▸ **Set problem**: Pull out each line of the material below that contains the string "pixels", treating uppercase and lowercase as different.

— Begin Material provided —

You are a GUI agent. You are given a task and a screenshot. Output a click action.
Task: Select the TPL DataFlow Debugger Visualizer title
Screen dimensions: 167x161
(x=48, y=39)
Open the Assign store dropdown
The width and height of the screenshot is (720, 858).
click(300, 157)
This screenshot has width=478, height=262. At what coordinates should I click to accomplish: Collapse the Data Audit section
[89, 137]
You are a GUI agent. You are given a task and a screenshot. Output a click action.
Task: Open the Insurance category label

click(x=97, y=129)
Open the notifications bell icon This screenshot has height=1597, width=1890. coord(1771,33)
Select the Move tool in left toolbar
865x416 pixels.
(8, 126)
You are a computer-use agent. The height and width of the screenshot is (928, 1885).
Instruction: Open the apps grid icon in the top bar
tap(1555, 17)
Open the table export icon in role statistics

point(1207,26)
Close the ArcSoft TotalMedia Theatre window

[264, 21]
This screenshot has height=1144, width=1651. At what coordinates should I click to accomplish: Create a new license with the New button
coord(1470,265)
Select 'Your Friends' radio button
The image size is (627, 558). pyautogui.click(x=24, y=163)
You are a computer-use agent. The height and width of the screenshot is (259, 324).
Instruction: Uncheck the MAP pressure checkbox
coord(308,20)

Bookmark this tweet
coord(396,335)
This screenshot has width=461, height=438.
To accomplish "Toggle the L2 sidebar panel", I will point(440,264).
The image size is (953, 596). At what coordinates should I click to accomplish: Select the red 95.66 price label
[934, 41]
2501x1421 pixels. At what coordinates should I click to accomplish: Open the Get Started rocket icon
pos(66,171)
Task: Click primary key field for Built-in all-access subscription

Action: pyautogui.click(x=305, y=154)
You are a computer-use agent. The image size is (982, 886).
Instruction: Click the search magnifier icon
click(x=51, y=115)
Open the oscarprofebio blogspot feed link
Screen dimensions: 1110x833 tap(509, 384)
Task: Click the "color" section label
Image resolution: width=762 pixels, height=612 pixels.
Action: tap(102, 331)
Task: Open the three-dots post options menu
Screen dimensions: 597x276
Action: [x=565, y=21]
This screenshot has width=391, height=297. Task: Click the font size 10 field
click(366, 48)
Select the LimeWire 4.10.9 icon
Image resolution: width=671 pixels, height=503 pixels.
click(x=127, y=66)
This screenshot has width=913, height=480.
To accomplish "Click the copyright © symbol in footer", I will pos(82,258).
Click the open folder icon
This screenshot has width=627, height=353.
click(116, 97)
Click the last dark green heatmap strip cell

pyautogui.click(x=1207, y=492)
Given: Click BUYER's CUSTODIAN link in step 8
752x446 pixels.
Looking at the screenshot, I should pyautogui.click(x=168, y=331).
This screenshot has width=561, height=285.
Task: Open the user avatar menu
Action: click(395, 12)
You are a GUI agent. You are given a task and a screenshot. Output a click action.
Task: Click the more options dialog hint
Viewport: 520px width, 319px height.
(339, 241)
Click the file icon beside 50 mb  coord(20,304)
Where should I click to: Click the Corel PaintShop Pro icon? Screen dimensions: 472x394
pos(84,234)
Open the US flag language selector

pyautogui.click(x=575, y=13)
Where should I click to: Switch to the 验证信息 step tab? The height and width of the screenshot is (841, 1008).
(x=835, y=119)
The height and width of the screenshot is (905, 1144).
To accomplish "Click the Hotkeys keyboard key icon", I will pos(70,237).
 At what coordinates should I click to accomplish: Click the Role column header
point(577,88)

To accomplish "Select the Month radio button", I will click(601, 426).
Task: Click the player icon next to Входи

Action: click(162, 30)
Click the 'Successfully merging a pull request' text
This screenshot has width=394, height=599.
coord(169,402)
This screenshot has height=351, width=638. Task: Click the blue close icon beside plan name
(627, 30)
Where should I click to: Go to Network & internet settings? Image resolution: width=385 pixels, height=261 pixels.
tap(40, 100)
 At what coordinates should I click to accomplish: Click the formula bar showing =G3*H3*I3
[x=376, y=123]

— End Material provided —

▸ **Solution to this problem**:
865x416 pixels.
2501x1421 pixels. At what coordinates should I click to accomplish: Open the Get Started rocket icon
Image resolution: width=762 pixels, height=612 pixels.
Image resolution: width=671 pixels, height=503 pixels.
752x446 pixels.
Where should I click to: Go to Network & internet settings? Image resolution: width=385 pixels, height=261 pixels.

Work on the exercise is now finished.